_PROBLEM TO WORK ON_
Copy out, from the data below, each line in which the word "agent" occurs.

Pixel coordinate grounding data
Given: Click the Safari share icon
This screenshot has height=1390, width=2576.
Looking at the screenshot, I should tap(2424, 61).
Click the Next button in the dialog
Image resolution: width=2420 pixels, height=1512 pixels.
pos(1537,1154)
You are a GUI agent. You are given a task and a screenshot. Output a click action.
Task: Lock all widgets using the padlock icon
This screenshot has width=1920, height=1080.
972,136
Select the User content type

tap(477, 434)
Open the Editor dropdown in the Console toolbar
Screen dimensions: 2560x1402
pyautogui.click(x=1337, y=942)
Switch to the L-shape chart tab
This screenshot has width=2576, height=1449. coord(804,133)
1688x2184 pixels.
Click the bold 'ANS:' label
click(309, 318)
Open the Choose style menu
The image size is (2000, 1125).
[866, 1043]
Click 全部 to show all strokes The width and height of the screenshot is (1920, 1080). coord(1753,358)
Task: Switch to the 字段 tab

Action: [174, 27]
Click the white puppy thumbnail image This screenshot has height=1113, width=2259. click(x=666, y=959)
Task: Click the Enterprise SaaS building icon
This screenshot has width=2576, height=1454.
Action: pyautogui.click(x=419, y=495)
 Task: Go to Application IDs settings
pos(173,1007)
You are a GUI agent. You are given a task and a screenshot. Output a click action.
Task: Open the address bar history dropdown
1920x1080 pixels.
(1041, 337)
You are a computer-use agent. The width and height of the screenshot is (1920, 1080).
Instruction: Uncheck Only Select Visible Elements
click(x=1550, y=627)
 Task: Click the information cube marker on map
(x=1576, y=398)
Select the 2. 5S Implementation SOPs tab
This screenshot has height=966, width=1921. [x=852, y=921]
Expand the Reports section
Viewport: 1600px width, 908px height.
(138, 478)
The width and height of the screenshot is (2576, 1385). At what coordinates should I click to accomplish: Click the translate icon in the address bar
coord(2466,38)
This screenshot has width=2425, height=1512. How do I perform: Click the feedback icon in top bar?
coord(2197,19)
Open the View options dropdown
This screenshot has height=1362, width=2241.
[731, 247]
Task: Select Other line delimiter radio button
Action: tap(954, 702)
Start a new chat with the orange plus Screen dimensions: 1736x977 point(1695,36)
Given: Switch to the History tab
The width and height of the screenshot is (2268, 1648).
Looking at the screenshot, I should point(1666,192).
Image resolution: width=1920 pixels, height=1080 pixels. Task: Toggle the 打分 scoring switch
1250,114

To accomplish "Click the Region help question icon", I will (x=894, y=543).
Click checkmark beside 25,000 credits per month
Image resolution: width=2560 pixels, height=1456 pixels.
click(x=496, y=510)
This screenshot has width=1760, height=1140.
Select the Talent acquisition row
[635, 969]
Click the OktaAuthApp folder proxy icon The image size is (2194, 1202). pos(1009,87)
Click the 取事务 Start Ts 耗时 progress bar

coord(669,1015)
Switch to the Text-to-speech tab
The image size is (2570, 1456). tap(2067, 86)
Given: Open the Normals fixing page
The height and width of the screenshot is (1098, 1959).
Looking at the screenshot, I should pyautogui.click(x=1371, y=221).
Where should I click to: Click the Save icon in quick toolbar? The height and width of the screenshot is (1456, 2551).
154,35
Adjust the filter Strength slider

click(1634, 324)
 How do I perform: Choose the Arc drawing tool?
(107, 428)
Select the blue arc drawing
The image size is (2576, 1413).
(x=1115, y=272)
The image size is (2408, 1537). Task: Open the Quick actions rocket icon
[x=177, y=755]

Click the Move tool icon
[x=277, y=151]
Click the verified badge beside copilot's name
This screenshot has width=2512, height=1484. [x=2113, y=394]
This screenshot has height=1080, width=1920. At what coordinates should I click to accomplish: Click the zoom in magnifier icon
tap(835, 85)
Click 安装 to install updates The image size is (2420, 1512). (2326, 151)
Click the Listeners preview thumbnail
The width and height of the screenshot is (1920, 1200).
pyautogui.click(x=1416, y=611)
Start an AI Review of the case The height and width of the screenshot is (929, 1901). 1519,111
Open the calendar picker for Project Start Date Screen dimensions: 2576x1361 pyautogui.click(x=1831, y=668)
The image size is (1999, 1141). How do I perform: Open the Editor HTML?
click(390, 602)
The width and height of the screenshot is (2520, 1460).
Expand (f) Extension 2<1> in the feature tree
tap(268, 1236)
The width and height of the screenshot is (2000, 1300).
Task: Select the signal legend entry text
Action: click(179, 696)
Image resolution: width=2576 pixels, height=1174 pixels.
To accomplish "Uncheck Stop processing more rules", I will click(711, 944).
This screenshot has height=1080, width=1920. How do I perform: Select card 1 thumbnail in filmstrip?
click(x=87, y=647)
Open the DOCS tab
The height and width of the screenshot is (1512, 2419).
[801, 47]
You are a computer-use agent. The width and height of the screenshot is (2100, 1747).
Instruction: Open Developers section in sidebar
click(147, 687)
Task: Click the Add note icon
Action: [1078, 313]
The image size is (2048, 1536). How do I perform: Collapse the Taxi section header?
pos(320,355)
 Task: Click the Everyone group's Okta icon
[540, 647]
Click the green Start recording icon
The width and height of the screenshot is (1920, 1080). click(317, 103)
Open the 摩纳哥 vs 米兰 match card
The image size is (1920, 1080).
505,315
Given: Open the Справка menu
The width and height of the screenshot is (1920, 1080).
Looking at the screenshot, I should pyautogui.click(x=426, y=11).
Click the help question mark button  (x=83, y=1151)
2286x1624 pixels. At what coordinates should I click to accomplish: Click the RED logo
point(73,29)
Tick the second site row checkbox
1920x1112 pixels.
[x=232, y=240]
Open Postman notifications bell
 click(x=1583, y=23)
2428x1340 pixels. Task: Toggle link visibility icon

_WRITTEN SOLUTION_
You are a GUI agent. You are given a task and a screenshot. Output a click action.
You are a GUI agent. You are given a task and a screenshot. Output a click action.
You are a computer-use agent. The width and height of the screenshot is (1920, 1080).
You are a computer-use agent. The width and height of the screenshot is (2100, 1747).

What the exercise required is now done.